*Instruction 1*.
Answer these questions using the passage about Theresa May in the Commons chamber:
(a) How many MPs will need to be persuaded if she is to survive?
(b) By what time must they be persuaded?
(c) Where are the polling booths being set up?
*Instruction 2*. Copy the rows from the very first one up to and including the line with "Screen dimensions: 1288x946 tap(1224, 92)".

-- Start of Document text --

It may be that some scientific instrument exists that can calibrate the cheers that greeted Theresa May’s entrance into the Commons chamber. It was an exuberant noise, certainly, but was it 158 MPs' worth? That is the number that will need to be persuaded, come 6pm, if Theresa May is to survive these deadly hours.

But the instrument will also need to calibrate how many of the cheers were genuine. How many bangs on the back of the benches will translate to crosses in the right box, in the silent anonymity of the polling booths currently being set up in a room in the bowels of Westminster?

How many “hear hears” will, in a few hours time, have become “there theres”? Public support metamorphosed into public sympathy, each as disingenuous as the other.

To my eyes and ears, they looked like they meant it, but who knows? For Theresa May’s part she carried something of an easy swagger. The fight for survival is the most straightforward in nature. Theresa May is a politician that struggles to obfuscate, who regularly fails in her attempts to mislead. And those are not the skills that are needed at this moment.

-- End of Document text --
-- Start of Data for this exercise --

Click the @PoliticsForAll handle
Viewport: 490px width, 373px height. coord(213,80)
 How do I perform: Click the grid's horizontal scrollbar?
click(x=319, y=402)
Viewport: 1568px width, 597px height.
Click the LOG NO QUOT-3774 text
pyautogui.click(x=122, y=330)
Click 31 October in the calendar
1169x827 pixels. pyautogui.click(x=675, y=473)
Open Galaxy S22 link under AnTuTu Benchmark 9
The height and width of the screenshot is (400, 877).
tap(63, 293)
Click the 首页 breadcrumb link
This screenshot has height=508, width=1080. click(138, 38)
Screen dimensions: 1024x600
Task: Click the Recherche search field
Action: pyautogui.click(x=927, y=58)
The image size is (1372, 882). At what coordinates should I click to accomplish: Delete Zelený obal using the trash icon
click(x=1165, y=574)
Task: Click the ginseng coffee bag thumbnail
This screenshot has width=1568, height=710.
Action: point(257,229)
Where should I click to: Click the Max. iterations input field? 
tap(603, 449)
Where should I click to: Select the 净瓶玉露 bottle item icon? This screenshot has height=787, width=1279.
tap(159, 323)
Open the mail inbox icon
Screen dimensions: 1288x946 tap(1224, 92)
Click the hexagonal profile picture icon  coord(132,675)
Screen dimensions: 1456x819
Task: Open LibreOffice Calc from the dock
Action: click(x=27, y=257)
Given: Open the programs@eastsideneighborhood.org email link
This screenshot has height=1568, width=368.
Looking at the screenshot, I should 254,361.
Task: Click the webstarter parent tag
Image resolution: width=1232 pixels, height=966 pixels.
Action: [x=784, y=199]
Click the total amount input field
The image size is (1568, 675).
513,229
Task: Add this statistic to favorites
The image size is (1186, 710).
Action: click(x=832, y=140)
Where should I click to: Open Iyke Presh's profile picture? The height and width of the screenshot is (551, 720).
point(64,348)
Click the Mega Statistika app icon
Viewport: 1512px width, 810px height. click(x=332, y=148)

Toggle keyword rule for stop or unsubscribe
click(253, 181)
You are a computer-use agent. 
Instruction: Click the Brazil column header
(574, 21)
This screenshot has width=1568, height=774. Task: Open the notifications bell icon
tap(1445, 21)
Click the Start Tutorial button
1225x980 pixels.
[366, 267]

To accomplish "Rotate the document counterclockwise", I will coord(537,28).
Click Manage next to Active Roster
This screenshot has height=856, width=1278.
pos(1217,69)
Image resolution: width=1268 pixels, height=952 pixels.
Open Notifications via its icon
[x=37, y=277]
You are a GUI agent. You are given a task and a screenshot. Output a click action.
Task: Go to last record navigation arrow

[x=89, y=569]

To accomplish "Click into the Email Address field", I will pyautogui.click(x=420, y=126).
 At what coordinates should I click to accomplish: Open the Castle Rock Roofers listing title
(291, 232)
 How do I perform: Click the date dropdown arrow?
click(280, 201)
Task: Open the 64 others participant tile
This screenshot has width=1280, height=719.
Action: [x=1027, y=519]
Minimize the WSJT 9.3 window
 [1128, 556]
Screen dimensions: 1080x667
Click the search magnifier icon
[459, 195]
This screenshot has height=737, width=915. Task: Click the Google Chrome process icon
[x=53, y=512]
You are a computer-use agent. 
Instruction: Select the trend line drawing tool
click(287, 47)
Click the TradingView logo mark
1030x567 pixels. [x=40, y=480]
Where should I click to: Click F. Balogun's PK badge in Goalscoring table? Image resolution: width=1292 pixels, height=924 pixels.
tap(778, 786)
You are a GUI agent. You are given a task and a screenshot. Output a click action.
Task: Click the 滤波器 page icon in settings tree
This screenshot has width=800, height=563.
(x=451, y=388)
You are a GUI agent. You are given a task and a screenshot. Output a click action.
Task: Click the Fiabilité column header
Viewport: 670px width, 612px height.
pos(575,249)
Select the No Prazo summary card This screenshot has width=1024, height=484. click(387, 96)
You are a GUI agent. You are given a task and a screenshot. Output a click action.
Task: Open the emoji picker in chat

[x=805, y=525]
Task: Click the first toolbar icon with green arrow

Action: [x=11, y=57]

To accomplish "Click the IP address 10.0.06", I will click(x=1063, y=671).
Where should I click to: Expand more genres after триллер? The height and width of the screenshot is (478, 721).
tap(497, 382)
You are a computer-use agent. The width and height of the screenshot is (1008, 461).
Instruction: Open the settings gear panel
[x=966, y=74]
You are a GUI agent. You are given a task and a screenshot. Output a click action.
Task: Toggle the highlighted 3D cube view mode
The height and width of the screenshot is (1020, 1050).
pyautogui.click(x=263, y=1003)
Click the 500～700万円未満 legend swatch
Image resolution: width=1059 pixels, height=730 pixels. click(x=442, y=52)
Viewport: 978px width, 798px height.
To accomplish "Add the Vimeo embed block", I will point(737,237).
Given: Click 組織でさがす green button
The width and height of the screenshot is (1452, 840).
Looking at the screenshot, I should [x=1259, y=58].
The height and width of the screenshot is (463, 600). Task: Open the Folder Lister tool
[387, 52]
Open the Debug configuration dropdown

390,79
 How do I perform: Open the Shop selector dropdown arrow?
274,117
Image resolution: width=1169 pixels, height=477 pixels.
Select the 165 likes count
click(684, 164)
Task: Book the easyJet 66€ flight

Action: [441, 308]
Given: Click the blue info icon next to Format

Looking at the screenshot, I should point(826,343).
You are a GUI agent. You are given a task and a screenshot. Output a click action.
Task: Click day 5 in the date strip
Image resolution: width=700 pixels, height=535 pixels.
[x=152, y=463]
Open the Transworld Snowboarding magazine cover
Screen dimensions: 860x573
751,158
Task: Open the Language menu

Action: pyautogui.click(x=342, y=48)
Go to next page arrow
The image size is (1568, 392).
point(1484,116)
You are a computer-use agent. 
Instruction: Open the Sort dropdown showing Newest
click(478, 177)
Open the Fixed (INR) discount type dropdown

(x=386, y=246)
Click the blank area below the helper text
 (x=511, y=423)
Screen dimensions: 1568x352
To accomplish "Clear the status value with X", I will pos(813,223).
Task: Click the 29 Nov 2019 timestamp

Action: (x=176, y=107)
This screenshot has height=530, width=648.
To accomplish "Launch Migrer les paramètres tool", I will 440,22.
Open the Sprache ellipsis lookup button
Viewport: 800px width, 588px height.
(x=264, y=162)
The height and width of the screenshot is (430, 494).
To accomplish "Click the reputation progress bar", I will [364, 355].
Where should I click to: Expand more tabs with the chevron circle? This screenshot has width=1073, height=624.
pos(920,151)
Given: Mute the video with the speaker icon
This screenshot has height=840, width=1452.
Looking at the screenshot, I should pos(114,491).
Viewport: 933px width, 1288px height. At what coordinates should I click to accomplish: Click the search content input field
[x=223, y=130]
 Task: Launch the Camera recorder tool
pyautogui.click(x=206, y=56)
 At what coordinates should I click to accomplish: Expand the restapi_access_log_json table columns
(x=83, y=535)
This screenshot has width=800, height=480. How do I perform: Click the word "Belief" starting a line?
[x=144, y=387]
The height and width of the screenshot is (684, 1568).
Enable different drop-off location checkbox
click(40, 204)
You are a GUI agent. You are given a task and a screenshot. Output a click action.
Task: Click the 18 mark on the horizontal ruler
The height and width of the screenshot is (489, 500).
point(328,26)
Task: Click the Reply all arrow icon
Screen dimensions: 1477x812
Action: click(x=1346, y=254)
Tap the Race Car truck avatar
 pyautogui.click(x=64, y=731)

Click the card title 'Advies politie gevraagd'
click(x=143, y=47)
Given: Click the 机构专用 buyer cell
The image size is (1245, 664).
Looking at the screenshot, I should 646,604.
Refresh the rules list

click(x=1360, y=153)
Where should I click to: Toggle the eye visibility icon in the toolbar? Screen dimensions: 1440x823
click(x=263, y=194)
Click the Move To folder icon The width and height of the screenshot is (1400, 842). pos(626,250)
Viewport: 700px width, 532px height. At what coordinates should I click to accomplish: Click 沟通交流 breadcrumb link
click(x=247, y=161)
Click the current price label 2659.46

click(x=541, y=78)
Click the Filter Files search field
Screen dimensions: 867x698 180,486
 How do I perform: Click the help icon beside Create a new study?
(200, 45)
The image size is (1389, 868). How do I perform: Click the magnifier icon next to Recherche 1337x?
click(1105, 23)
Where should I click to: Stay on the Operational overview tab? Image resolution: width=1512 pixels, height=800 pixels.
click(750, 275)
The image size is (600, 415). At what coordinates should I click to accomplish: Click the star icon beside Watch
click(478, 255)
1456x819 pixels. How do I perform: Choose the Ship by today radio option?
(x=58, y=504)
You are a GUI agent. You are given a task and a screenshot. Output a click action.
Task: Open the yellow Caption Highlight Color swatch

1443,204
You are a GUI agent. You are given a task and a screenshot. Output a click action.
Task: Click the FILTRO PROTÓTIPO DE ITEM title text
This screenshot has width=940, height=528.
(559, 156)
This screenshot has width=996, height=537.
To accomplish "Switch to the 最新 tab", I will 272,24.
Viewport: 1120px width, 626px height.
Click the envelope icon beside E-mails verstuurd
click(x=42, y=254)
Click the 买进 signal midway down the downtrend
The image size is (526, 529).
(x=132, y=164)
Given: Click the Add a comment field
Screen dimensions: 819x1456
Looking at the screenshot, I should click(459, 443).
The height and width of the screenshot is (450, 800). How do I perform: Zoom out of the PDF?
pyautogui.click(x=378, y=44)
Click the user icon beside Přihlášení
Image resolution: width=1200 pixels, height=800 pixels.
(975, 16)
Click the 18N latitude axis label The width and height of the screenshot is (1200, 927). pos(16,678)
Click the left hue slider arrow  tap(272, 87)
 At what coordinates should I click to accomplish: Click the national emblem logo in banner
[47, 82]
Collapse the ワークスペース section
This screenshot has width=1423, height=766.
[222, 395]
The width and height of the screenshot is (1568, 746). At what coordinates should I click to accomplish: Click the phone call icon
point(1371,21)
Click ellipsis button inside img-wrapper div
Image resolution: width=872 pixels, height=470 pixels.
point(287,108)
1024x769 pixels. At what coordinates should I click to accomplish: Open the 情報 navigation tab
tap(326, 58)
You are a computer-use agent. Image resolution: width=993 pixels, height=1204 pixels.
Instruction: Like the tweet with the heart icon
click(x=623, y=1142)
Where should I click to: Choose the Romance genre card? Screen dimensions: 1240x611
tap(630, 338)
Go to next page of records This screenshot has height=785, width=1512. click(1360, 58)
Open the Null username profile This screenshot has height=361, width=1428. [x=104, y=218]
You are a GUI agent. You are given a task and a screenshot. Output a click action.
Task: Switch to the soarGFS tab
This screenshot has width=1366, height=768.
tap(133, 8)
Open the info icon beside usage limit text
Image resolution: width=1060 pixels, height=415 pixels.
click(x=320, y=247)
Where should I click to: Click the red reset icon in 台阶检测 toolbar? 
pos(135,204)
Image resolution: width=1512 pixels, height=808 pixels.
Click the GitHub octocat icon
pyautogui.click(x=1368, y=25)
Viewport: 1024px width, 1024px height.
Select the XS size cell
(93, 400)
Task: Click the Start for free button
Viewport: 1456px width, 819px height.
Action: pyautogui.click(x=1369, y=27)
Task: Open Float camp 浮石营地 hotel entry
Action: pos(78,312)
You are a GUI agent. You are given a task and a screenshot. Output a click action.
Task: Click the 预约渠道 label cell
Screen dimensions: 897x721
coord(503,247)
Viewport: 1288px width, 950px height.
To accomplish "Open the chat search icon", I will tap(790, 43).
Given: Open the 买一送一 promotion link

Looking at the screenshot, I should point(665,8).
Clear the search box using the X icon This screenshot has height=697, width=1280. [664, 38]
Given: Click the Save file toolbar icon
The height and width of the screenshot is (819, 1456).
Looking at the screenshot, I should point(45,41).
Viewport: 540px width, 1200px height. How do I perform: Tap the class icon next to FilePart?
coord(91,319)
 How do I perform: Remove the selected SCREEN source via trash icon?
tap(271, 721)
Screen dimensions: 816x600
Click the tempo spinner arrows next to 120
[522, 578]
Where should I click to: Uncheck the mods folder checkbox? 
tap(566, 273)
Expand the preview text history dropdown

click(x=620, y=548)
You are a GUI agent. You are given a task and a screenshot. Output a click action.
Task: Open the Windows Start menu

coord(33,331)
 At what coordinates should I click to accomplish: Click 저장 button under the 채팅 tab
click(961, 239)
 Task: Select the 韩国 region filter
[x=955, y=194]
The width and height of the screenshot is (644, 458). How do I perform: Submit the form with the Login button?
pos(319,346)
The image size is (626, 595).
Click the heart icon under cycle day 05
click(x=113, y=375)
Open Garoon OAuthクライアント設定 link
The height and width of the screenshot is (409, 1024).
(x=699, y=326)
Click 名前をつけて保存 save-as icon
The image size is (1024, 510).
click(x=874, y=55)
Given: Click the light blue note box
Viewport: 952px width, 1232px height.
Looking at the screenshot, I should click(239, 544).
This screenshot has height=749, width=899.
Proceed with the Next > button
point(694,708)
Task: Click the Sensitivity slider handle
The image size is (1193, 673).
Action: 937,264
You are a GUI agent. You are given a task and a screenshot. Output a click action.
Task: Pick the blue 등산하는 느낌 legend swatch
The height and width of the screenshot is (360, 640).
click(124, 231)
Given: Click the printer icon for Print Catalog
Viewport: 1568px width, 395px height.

-- End of Data for this exercise --

*Finished answer 1*.
(a) 158
(b) 6pm
(c) In a room in the bowels of Westminster

*Finished answer 2*.
Click the @PoliticsForAll handle
Viewport: 490px width, 373px height. coord(213,80)
 How do I perform: Click the grid's horizontal scrollbar?
click(x=319, y=402)
Viewport: 1568px width, 597px height.
Click the LOG NO QUOT-3774 text
pyautogui.click(x=122, y=330)
Click 31 October in the calendar
1169x827 pixels. pyautogui.click(x=675, y=473)
Open Galaxy S22 link under AnTuTu Benchmark 9
The height and width of the screenshot is (400, 877).
tap(63, 293)
Click the 首页 breadcrumb link
This screenshot has height=508, width=1080. click(138, 38)
Screen dimensions: 1024x600
Task: Click the Recherche search field
Action: pyautogui.click(x=927, y=58)
The image size is (1372, 882). At what coordinates should I click to accomplish: Delete Zelený obal using the trash icon
click(x=1165, y=574)
Task: Click the ginseng coffee bag thumbnail
This screenshot has width=1568, height=710.
Action: point(257,229)
Where should I click to: Click the Max. iterations input field? 
tap(603, 449)
Where should I click to: Select the 净瓶玉露 bottle item icon? This screenshot has height=787, width=1279.
tap(159, 323)
Open the mail inbox icon
Screen dimensions: 1288x946 tap(1224, 92)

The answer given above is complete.